Die FIBAV, eines der größten Hausbauunternehmen Norddeutschlands, erstellt jedes Jahr 500 Immobilien. Da kommt eine Menge Expertise zusammen auf den derzeit mehr als 360 Baustellen – im Dialog mit Subunternehmern und vor allem natürlich beim Austausch mit den Kunden. Seit mehreren Jahren geht der Trend bei den von der FIBAV angebotenen Häusern ganz klar in Richtung Wärmepumpe: „Die Systeme sind mittlerweile ausgereift und halten auch deutschen Frostnächten bis minus 20 Grad problemlos stand“, so Michael Michalzik, Pressesprecher der FIBAV Unternehmensgruppe. Fast alle Kunden würden sich für die Klimatisierung ihres Hauses mittels Wärmepumpe entscheiden.

Die Gründe liegen auf der Hand: Dem höheren Anschaffungspreis, steht eine erhebliche Ersparnis bei den laufenden Kosten gegenüber. Moderne Wärmepumpen haben einen enormen Wirkungsgrad – ca. 75 Prozent der Heizenergie beziehen sie aus der Umgebungsluft. Für den Betrieb der eigentlichen Pumpe müssen lediglich noch die restlichen 25 Prozent als elektrischer Strom beigesteuert werden. Wer sich für die Kombination mit einer Photovoltaikanlage entscheidet, spart noch mehr. Ein nicht unwesentlicher Aspekt ist der Klimaschutz: Öl und Gas bleiben außen vor, der Einsatz fossiler Brennstoffe wird auf ein Minimum gesenkt und fällt nur dort an, wo der erforderliche Strom produziert wird. Das Prinzip ist im Grunde simpel und funktioniert wie bei einem Kühlschrank – nur umgekehrt: Die Wärmepumpe entzieht der Umgebungsluft Wärme – auch an sehr kalten Tagen. Diese Wärmeenergie wird zu Heizenergie aufbereitet. Sollte es einmal extrem kalt sein, ist zur Sicherheit noch ein Heizstab eingebaut.

(Foto: FIBAV / Michalzik)

Dr.-Ing. Norbert Schiedeck (Vaillant Group CEO), Sven Hansmeier (Geschäftsführer der FIBAV Unternehmensgruppe), Dr. Tillmann von Schroeter (Geschäftsführer Vaillant Deutschland) und Lutz Forßmann (Werksleiter Remscheid) bei der Inbetriebnahme der neuen Vaillant-Produktionsanlage für die Wärmepumpe recoCompact. (Foto: FIBAV / Michalzik)

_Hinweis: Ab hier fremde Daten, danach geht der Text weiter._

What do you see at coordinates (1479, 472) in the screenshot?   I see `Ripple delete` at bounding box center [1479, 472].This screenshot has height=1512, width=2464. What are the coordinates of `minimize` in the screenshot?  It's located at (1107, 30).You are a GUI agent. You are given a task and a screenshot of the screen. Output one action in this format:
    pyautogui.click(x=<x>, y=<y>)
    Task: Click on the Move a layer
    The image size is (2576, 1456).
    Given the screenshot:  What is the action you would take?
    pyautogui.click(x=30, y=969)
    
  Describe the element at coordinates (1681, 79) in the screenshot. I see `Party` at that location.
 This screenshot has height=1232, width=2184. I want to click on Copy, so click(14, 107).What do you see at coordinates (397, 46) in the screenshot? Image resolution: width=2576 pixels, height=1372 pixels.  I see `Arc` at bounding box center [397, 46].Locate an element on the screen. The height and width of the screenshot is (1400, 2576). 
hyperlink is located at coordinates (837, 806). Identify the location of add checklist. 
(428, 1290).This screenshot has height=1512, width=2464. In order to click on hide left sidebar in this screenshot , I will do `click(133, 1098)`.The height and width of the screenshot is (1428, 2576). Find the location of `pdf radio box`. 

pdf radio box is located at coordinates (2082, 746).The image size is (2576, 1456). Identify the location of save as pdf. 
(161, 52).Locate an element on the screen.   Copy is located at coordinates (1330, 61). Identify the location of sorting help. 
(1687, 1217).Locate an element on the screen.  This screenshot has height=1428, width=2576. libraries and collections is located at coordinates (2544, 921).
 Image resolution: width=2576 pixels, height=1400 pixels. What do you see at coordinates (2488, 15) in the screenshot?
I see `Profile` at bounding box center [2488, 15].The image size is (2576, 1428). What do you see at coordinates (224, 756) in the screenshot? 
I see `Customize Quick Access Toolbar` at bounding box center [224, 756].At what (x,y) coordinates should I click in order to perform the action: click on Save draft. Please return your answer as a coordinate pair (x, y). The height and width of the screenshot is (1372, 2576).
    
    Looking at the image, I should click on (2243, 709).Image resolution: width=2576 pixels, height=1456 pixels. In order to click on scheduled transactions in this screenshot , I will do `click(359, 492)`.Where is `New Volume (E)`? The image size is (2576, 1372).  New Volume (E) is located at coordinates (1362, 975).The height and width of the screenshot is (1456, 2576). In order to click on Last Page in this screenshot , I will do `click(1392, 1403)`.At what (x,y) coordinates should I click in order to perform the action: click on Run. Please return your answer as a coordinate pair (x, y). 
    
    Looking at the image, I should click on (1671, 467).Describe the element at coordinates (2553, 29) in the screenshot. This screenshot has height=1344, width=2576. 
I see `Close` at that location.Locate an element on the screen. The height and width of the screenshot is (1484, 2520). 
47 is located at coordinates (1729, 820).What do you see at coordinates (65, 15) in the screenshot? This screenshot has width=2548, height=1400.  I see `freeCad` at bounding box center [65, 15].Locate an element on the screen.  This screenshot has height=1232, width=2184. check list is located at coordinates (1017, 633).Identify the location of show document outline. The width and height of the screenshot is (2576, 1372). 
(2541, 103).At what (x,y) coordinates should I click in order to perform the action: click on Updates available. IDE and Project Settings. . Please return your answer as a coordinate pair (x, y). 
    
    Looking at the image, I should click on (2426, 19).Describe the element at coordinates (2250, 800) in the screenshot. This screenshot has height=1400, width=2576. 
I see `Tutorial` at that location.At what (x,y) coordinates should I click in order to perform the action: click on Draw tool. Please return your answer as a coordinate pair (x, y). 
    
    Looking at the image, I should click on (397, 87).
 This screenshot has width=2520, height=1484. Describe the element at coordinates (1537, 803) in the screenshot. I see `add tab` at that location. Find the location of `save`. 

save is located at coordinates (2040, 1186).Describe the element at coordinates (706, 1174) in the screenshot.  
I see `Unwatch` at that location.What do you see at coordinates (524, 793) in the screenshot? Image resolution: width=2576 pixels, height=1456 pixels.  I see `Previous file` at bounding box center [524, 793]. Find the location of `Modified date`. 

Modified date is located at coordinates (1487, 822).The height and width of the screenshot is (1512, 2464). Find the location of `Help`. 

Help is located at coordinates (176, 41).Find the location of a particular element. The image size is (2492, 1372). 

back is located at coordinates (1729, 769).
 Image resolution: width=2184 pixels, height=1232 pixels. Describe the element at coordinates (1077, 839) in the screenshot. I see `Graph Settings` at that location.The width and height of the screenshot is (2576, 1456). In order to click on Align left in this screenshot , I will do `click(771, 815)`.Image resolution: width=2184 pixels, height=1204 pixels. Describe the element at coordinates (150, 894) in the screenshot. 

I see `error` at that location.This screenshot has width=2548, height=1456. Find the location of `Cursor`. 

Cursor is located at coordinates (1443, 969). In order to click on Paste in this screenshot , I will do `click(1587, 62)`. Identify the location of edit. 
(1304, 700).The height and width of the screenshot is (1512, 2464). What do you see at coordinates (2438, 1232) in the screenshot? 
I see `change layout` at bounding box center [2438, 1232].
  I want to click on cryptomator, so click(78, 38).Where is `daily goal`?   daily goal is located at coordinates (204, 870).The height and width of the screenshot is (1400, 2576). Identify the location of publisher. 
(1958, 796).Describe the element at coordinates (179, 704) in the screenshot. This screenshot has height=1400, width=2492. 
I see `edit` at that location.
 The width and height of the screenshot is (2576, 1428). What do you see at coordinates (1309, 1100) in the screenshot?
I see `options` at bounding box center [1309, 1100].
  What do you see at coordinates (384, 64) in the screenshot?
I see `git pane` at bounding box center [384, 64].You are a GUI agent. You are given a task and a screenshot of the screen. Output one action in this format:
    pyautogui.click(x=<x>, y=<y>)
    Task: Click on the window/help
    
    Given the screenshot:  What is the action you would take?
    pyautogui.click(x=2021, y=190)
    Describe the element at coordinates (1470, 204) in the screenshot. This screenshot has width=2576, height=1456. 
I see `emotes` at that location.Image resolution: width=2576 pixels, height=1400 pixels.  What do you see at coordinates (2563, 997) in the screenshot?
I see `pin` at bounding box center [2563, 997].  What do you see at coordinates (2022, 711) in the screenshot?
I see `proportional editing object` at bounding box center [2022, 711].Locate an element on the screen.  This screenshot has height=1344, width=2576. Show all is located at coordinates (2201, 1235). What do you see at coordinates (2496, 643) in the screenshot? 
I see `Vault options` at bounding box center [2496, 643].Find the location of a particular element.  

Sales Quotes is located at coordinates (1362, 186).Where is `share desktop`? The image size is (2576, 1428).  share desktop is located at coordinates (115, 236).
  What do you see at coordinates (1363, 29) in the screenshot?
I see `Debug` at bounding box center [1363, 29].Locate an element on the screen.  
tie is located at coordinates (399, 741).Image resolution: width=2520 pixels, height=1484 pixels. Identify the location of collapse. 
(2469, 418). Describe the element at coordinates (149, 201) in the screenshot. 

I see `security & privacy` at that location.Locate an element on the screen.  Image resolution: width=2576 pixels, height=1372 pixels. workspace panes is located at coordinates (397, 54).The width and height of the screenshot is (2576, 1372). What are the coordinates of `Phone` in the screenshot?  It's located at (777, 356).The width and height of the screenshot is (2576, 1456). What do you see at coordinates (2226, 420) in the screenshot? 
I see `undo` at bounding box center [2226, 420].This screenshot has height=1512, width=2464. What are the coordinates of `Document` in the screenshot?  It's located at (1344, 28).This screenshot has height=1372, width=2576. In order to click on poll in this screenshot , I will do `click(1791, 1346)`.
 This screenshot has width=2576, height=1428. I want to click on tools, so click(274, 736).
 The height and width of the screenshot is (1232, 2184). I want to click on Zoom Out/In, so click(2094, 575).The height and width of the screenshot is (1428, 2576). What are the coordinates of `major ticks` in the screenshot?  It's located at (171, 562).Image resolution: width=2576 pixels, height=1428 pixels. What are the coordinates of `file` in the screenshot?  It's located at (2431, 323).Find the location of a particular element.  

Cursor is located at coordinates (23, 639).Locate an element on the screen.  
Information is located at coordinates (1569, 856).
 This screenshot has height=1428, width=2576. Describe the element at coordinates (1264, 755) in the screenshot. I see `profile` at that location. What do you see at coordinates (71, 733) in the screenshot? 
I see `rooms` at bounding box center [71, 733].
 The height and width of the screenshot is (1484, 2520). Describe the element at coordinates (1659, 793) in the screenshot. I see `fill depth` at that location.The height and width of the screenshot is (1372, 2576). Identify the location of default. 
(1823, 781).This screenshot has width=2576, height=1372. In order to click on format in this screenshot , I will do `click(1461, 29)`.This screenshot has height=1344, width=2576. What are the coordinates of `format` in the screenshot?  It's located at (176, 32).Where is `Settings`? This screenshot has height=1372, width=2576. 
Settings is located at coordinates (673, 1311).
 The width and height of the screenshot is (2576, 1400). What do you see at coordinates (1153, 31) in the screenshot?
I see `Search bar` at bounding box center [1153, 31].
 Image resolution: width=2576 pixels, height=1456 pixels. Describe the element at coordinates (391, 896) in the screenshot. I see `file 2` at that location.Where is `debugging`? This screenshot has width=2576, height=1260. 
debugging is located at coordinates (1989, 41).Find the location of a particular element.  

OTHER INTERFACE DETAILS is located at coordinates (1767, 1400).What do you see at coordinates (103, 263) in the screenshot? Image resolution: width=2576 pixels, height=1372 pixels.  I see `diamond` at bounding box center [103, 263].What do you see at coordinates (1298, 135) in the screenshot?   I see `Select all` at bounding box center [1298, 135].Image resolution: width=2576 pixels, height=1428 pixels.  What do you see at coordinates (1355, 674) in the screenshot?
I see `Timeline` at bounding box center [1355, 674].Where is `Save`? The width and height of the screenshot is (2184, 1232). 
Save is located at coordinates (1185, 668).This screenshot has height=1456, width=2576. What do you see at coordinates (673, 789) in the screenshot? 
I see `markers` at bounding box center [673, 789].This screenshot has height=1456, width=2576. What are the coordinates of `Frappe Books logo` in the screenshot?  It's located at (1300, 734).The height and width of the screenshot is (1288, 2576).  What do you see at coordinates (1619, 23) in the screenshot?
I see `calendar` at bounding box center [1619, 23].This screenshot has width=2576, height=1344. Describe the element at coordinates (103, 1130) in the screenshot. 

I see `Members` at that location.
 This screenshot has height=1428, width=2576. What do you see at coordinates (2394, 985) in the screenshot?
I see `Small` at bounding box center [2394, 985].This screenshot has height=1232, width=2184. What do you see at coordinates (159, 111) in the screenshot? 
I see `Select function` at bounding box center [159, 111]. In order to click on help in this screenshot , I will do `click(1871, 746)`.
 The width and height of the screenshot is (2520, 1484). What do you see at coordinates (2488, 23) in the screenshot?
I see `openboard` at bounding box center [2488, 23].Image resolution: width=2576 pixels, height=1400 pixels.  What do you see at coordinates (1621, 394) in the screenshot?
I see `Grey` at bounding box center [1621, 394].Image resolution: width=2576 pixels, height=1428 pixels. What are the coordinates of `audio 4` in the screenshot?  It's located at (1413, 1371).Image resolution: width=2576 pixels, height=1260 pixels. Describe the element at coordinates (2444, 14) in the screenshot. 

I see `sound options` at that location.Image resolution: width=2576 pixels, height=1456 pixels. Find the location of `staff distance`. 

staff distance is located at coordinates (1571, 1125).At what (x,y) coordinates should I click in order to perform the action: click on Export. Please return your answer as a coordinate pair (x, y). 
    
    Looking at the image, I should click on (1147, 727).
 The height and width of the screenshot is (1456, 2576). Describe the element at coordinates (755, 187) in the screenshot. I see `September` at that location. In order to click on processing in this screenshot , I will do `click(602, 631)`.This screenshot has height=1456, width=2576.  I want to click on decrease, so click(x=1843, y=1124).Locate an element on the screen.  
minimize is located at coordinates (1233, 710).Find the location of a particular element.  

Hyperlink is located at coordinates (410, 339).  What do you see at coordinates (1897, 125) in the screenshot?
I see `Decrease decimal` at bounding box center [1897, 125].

Im Sommer kann die aktive Lüftungsfunktion dazu beitragen, die Temperatur im Haus zu senken. Wärmepumpen sind aber keine Klimaanlagen! Ein weiterer Vorteil: Die Qualität der Raumluft wird deutlich verbessert, vor allem Allergikern kommt dies sehr zugute. Michalzik: „Wichtig zu wissen ist, dass Wärmepumpen grundsätzlich für den Betrieb von Fußbodenheizungen ausgelegt sind. Auch an eine ausreichende Warmwasseraufbereitung muss gedacht werden. Unser langjähriger Partner Vaillant verbaut Warmwasserspeicher für bis zu 5 Personen.“ Die FIBAV Unternehmensgruppe ist nach eigenen Angaben der größte deutsche Kunde von Vaillant. Seit vielen Jahren besteht eine enge Partnerschaft. In die Entwicklung der Produkte der Remscheider Heizungsexperten fließt immer auch ein Stück Feedback der FIBAV mit ein.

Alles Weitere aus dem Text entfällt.